Desperation turns to anger, anger turns to vitriol, vitriol turns to...what? As I write this, it is turning into a clownish sort of despotism. The internet has made the charade impossible to maintain for much longer, and the players on this worn-out stage have been forced into their endgame. They are more willing to shut down the stock market itself than to admit they were outsmarted by a bunch of Reddit bros who figured out the game was rigged.  
Alexis de Tocqueville, meditating on the rise of democratic sentiment in Europe and the leveling-out of the social classes, observed the reaction of those who stood to lose power by the transaction: “Some assisted the democracy by their talents, others by their vices. Louis XI and Louis XIV reduced every rank beneath the throne to the same subjection; Louis XV descended, himself and all his Court, into the dust.” The internet is, like it or leave it, a democratizing force. People who neither talk nor look like the upper classes now have access to information and power which was formerly the preserve of a privileged few. They will be better able to talk to each other now, and organize, and think for themselves.
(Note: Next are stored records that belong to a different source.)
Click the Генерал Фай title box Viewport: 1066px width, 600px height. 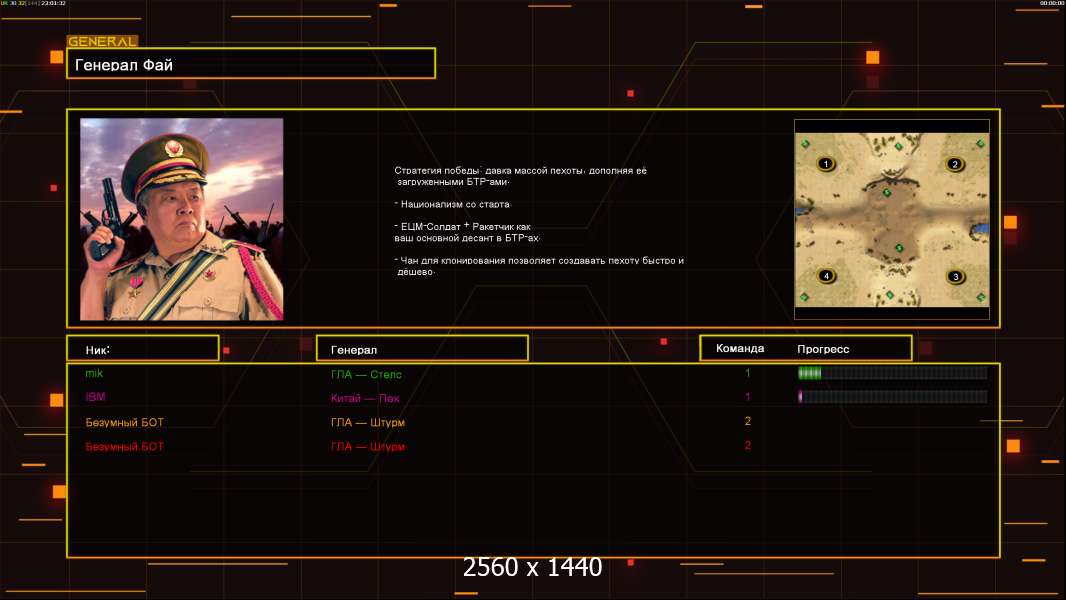(251, 63)
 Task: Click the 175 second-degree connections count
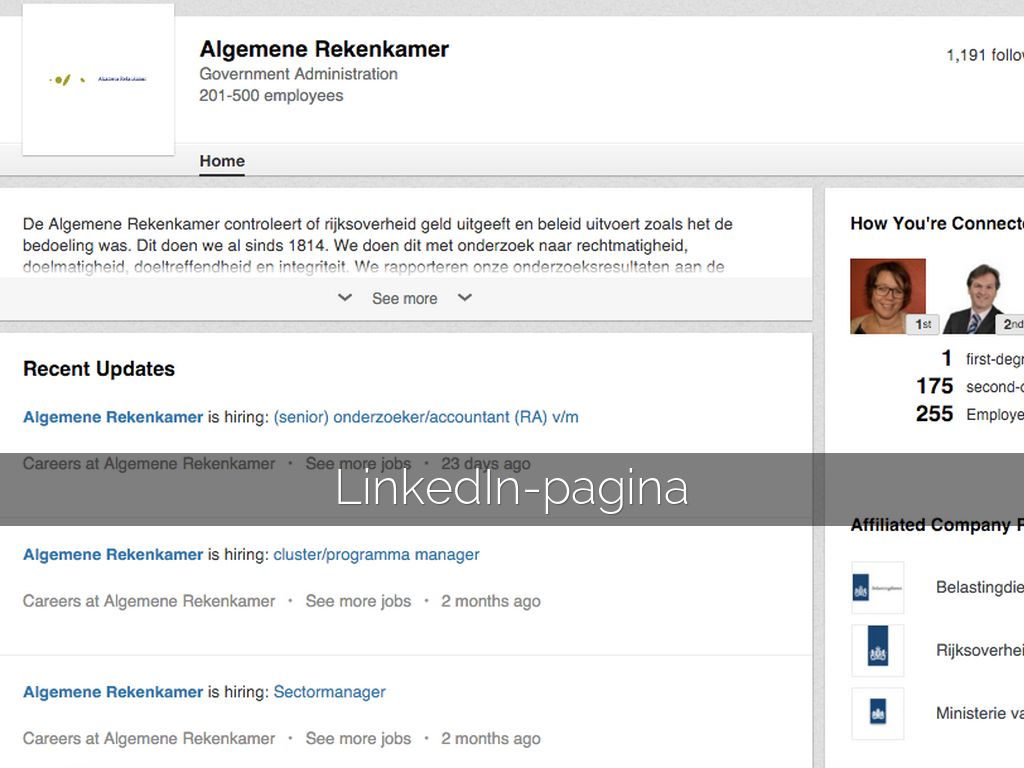pos(934,386)
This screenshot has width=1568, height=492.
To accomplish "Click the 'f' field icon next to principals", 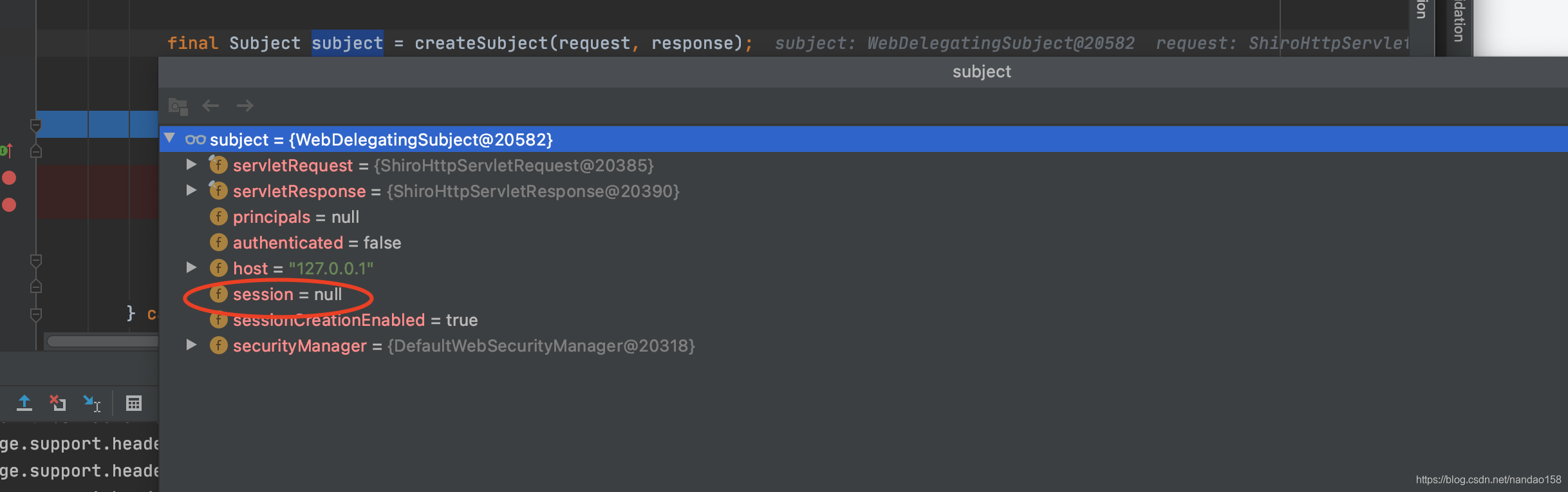I will 218,217.
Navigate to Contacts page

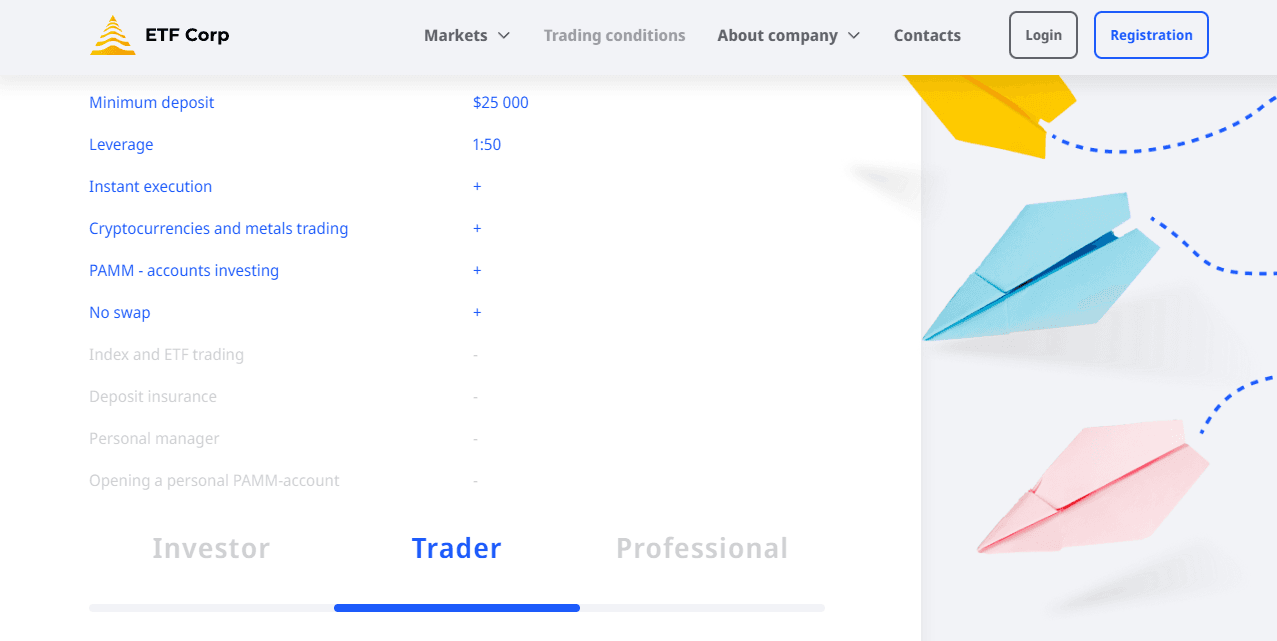[927, 36]
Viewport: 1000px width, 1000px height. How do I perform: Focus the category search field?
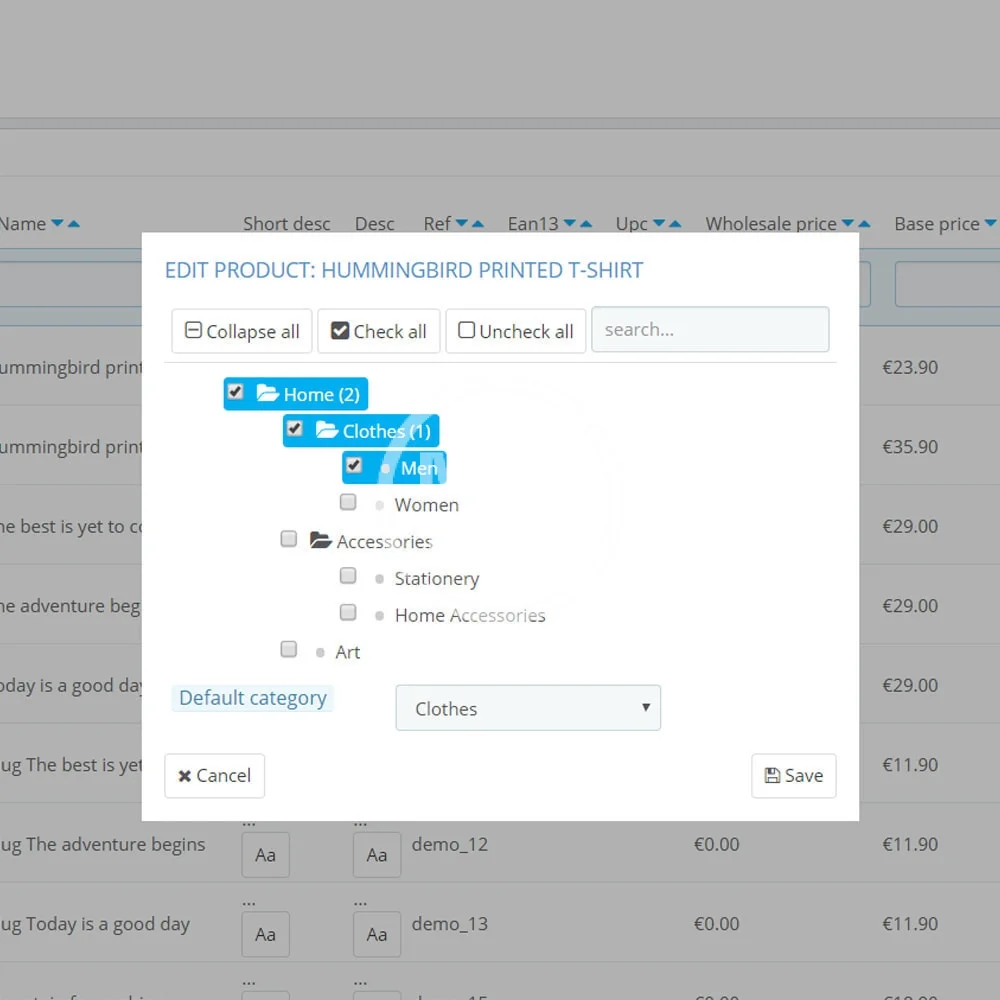(710, 330)
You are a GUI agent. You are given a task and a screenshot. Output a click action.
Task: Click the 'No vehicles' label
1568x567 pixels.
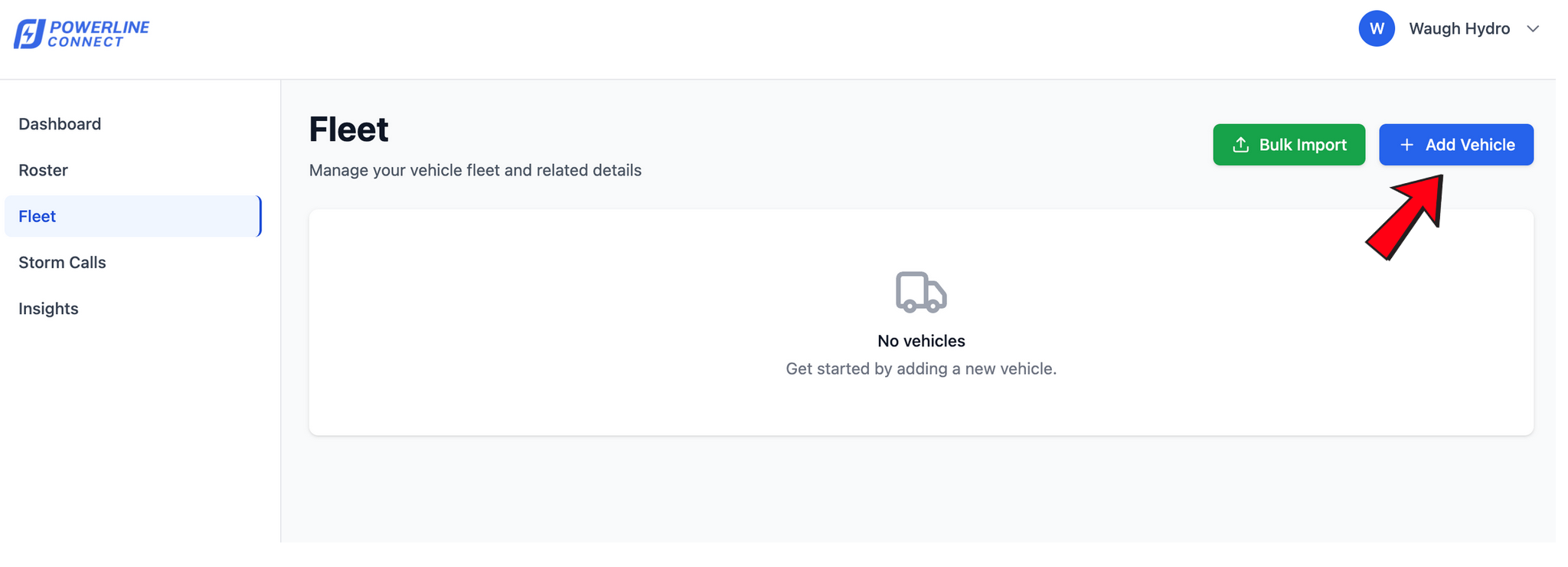(921, 340)
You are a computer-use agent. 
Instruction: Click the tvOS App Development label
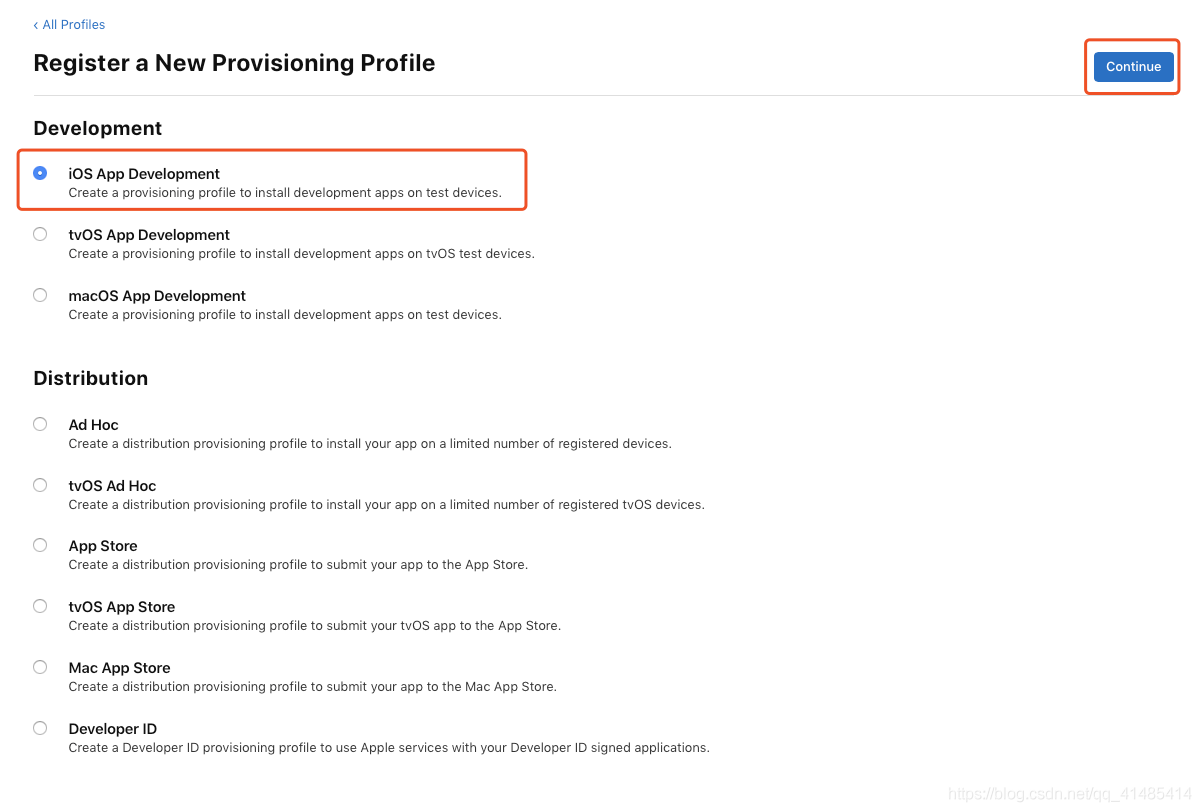[149, 235]
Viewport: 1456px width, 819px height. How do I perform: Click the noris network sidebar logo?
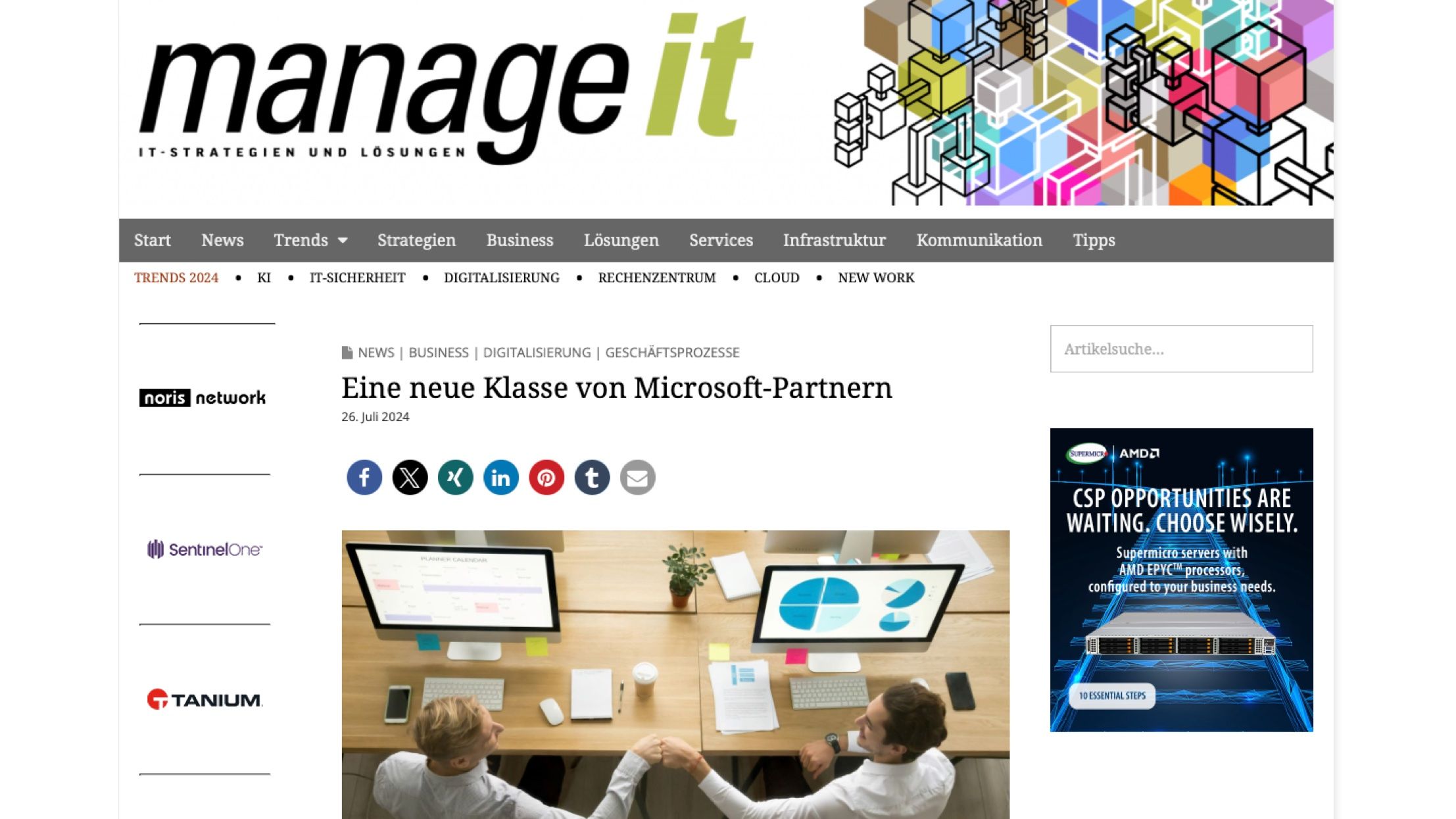coord(203,397)
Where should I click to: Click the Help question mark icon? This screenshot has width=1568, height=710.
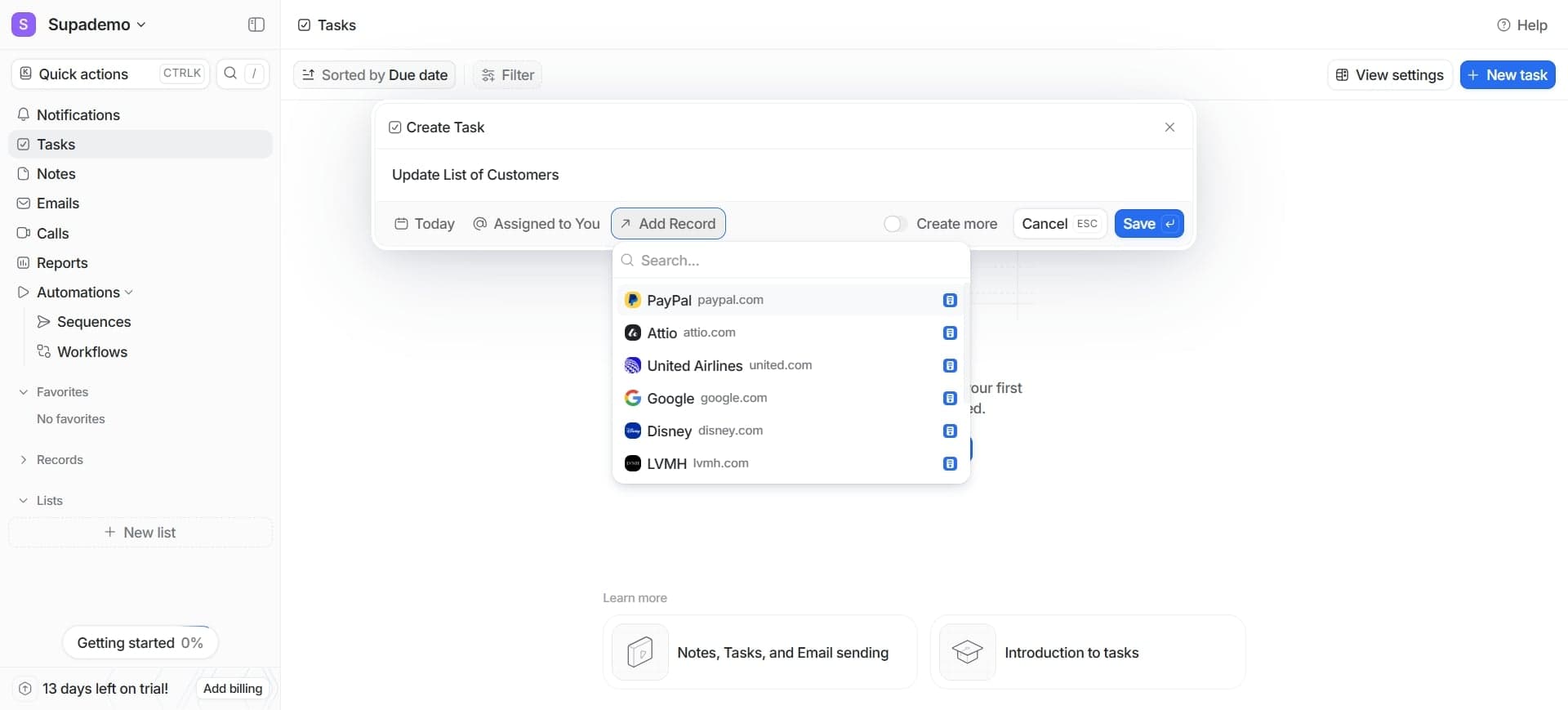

And though there may be furious or even violent efforts made to stop this state of affairs from becoming permanent, eventually it will anyway. 
“God must have loved the common people,” said Abraham Lincoln, “he did make so many of them.” If this thing called America means anything at all, it means those people—not some abstract fantasy version of them, not some perfected upper crust chosen from among them, but they themselves, flaws and foibles and all—get to be free. To believe this you have to love the common people as God does: not on the condition that they conform to your aesthetic, but here and now and as they are, different from you though they may be. I am not a country boy; I never will be, and I would be foolish to pretend. But I am an American. And I know whose side I’m on.